According to the text on the Green Energy and Good Jobs for Los Angeles Act, how much additional solar power must the Los Angeles Department of Water and Power produce by 2013?

(GIVEN PASSAGE Opens)

The Green Energy and Good Jobs for Los Angeles Act

The goal of the Green Energy and Good Jobs for Los Angeles Act is threefold:

  • Green energy that reduces our reliance on fossil fuels- the goal of the Act is to reduce the City’s reliance on nonrenewable carbon‐based resources by requiring the Los Angeles Department of Water and Power to produce an additional 400 megawatts per year of solar power by 2013.
  • Good jobs for Los Angeles – Under the Act new jobs will be created, a training academy will be established, and the DWP will be required to do outreach to underserved communities when recruiting workers.
  • Reduction of the load on Los Angeles’ aging power infrastructure Municipally‐owned solar power facilities will protect the welfare of the City’s residents by reducing the strain on the Department of Water and Power’s overloaded power distribution system.

In today’s economy, good-paying jobs in Los Angeles are getting harder and harder to come by. The Green Energy and Good Jobs for Los Angeles Act is an innovative solution to both our economic and our environmental challenges. By investing in solar technology, we can create a new economic base in the city and thousands of ‘green-collar’ jobs working men and women can raise a family with.

-Maria Elena Durazo, Secretary Treasurer, Los Angeles County Federation of Labor AFL-CIO

Why support the Green Energy and Good Jobs for Los Angeles Act?

  • We cannot afford to wait any longer to develop cleaner, renewable energy sources. The Green Energy and Good Jobs for Los Angeles Act initiative is an important step forward toward ensuring that future generations will not have to depend on expensive and highly polluting forms of energy.

(GIVEN PASSAGE Closes)
(STORED DATA Opens)

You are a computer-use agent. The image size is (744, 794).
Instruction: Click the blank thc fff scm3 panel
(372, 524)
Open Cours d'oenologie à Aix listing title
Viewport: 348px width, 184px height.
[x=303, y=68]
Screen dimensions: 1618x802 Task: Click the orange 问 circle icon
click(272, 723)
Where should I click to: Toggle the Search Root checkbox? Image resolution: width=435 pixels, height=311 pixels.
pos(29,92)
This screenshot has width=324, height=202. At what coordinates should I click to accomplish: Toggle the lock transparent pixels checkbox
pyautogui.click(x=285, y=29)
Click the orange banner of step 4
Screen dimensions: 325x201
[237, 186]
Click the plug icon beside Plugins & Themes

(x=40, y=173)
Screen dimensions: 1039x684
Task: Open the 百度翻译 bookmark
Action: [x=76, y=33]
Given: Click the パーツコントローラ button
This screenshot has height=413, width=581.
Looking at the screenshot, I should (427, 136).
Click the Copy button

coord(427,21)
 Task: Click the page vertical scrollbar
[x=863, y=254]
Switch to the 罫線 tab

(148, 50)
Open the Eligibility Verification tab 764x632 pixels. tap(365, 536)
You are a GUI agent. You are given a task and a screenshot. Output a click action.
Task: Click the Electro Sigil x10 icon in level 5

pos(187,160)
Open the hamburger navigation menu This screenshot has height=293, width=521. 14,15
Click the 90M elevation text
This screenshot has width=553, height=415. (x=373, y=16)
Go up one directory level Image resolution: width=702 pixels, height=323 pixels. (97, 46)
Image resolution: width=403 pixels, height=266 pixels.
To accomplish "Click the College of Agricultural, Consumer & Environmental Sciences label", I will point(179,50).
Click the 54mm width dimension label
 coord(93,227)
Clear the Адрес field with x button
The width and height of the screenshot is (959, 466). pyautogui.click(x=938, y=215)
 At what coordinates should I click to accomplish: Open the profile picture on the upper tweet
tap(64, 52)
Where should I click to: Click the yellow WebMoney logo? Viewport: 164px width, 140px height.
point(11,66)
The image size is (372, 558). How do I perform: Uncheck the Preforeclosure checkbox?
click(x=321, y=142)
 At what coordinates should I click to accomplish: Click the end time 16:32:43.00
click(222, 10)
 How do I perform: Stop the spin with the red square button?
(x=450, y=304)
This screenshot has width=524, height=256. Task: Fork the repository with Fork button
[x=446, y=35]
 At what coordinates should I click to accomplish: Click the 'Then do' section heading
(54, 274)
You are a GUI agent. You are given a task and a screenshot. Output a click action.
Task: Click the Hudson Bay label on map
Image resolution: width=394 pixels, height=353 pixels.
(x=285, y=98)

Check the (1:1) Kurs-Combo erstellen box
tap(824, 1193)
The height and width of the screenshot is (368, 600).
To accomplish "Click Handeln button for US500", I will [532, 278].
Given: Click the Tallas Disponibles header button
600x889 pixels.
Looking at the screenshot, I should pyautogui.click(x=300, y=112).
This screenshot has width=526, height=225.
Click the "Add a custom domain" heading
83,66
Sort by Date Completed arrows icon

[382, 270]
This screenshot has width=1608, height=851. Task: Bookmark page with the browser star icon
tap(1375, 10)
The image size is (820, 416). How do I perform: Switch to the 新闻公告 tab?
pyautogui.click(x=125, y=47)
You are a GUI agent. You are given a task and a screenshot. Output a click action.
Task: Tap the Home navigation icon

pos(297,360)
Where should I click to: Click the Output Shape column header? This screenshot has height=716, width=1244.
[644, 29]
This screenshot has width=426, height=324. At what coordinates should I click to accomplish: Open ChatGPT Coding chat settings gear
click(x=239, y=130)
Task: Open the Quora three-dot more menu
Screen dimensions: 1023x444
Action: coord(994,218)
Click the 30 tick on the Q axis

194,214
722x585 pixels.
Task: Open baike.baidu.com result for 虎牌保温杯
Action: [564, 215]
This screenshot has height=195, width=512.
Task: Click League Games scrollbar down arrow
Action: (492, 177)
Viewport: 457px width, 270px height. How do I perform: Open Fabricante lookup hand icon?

(STORED DATA Closes)

• **WRITTEN SOLUTION**: An additional 400 megawatts per year.